Billy has also had 2 major nosebleeds this week.  Both have interfered with his NG tube, and both have required the attention of nurses and doctors.  We don’t really know why they’re happening.  I only mention it, so you know more how to pray.

So given all of this, we’re taking one day at a time, and we’re trying to spend as much time together as we can.  That time looks different now than it did two weeks ago.  Billy is much sleepier now; he seldom makes it through a full movie.  Time together looks different than it did six weeks ago, when Billy had a lot more energy to go for walks and joke around with family and friends, and when he and Bobby ganged up on me in the gun fight.  Now, he misses lots of phone calls simply because he’s sleeping when his phone buzzes.  But time also looks really different than it did nine weeks ago, when Billy was in the ICU with a septic infection.  We’re grateful for any time we get to spend together—and even though Billy’s health seems to be “headed in the wrong direction,” as the doctors put it, we’re still hoping for miracles.

Thank you for your encouragement and your prayers!


  1. Hi Michelle.
    My husband, K.C. Bouldin, met Will out here at Fort Rucker and I met him once. I have been following your blog for a while now and praying for him every night and any time I thought of him.
    I will continue to pray for him. I am also praying for yall (his family). Keep looking to God and trust in Him. I hope yall are able to share many memories right now and are able to make this Christmas one of the best. Not with presents, but with love and time with each other.
    In God's Love,
    Christina Bouldin

  2. {{{{{Billy and all }}}}}}} One prayer at a time - with FAITH xoxoxox

  3. This is an aside, but I have never seen a photo of Mr. McCotter, your dad. :)

  4. Hi Michelle, Its not easy seeing someone you love go through all this. I know, my husband has been battling Colon Cancer with mets to his lungs. You have the right attitude... focus on what's really important. Time together. Family. Faith. Draw on that strength. It will sustain you. May God fill your heart with peace and hope this Christmas!
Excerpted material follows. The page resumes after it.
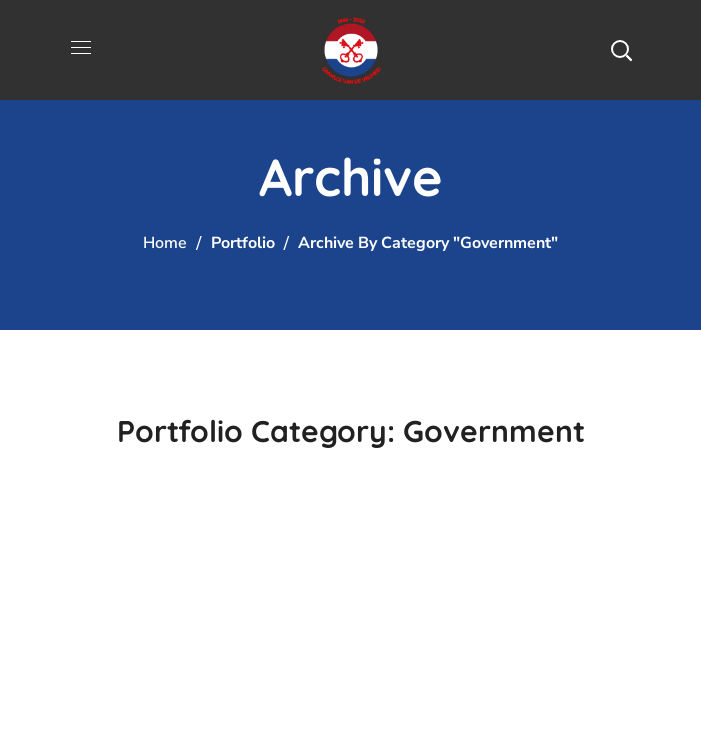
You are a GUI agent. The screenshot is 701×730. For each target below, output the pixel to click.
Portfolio (243, 243)
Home (165, 243)
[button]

  5. Thinking of you always, praying that you will find peace and love in these days with Billy. What a brave family, you are an inspiration.

  6. (((Billy))) feel good soon-wishing you and your family the best. mindy

  7. I am a friend of the LaBlues and just want you to know that I have been, and will continue to, keep Billy and your family in my thoughts and prayers every day. I hope you find some peace in the holiday season and enjoy spending it with friends and family.